Echoes of this anxiety could be read into Kate Bernauer’s digital photograph Field (2013), where various people are placed within a dystopian landscape, seemingly oblivious to its ominous implications. In contrast, the work of younger artists profiled in Sturgeon takes a turn towards absurdist humour with Kenny Pittock, George Egerton-Warburton and David Capra. No less serious in the rigour brought to their work, these artists are indicative of art practices today that merge the performative with play. While a quotidian focus is evident in Pittock’s whimsical project Five Hours, Ten Works, photo essays by Bo Wong (WA), Garry Trinh (NSW) and John Tsiavis (VIC) find magic in the otherwise potentially mundane streetscapes through which their cameras travel.
Sturgeon arrives at a time when Artbank has reconceptualised its visual identity with a new brand, thanks to Collider. With that in mind, Brad Haylock examines the role of branding in cultural organisations, especially those whose business is in the visual. There is no point in a brand if you don’t first stand by your name. Naming our magazine after a name was an impetus for thinking about how important a name is to the identity of an artist. Emma A Jane’s witty article names and shames some such artists.

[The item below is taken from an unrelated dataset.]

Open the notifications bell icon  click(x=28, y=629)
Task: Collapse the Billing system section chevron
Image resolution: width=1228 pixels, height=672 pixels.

Establishing a new print magazine seems like a tiny anachronism in our current digital age. Sturgeon in part comes out of nostalgia for the materiality of the printed word. Yet in commissioning for these pages, it became apparent that much of the content looks to the future through the past, without becoming shipwrecked by sentimentality. In Sturgeon the journey is just as important as the destination. Just ask James Fardoulys, twentieth century taxi driver turned self-taught painter par excellence.